À FAIRE:
(a) Répondez à ces questions sur le récit de la chanson « Searching for Love » :
(i) Sur quel support le premier EP est-il sorti ?
(ii) Dans quelle langue tout un album était-il déjà écrit avant l'enregistrement des premières compositions en français ?
(iii) Quel titre la chanson portait-elle au premier jet ?
(b) Recopiez mot pour mot le passage du récit de la chanson « Searching for Love » qui commence à « Je travaillais avec » et se termine à « encore lancé d’album. ».
(c) Reprenez le récit de la chanson « Searching for Love » et poursuivez-le à partir de là où il s'arrête.

EXTRAIT À LIRE:

------------------------------------

Je travaillais avec mon ami Brent Robitaille depuis un certain temps déjà et il m’accompagnait souvent lors de spectacles partout en Ontario. Brent est non seulement un guitariste virtuose, mais aussi un compositeur de formation classique extrêmement prolifique. À cette époque, j’avais déjà enregistré plusieurs pièces, et avait lancé mon premier EP (sur K7… j’suis vieux de même!), mais n’avais pas encore lancé d’album.

J’écrivais continuellement. De fait, avant d’enregistrer mes premières compositions en français, j’avais déjà terminé l’écriture de tout un album en anglais. Toutefois, bien que ma vie d’ado générait des ballades mélancoliques en quantité industrielle, mon répertoire comptait peu de chansons qui feraient lever une foule. Brent me proposa de signer des textes sur quelques-unes de ses musiques. Tellement de gens marquaient une première tentative en ce sens. Il avait conçu une structure harmonique, enregistré à l’aide d’un petit studio maison. J’ai écouté l’enregistrement de cette progression d’accords à des milliers de reprises pour inventer une mélodie et pondre des paroles… en anglais! Au premier jet, cette chanson s’appelait « Searching for Love ».

------------------------------------

DONNÉES FOURNIES:
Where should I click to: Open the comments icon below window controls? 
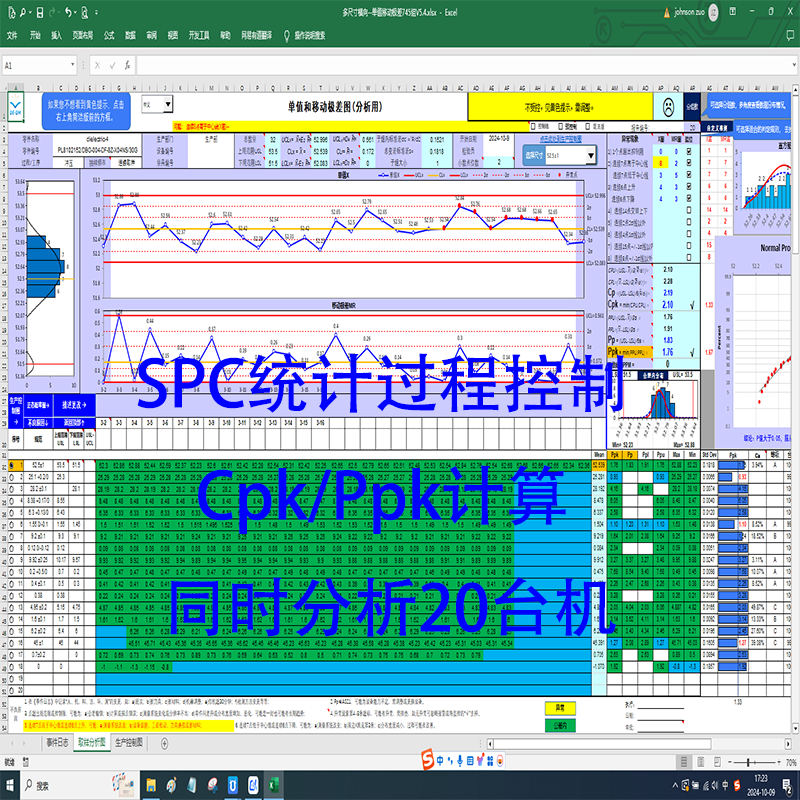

------------------------------------

RÉPONSES:
(a)
(i) Sur K7.
(ii) En anglais.
(iii) « Searching for Love ».

(b)
Je travaillais avec mon ami Brent Robitaille depuis un certain temps déjà et il m’accompagnait souvent lors de spectacles partout en Ontario. Brent est non seulement un guitariste virtuose, mais aussi un compositeur de formation classique extrêmement prolifique. À cette époque, j’avais déjà enregistré plusieurs pièces, et avait lancé mon premier EP (sur K7… j’suis vieux de même!), mais n’avais pas encore lancé d’album.

(c)
J’arrivais de ma première participation à la finale d’Ontario Pop. Les finalistes, venus de partout en Ontario se rendaient à Ottawa pour deux semaines de formation suivie d’un spectacle collectif au Centre National des Arts. Moi qui avais à peine 16 ans, et qui étais à peine sortit de mon village natal auparavant, voilà que je me suis trouvé logé au Lord Elgin, un hôtel chic au plein centre-ville de la capitale. Il y avait plus de gens sur mon étage de l’hôtel que dans tout mon petit village de Perkinsfield.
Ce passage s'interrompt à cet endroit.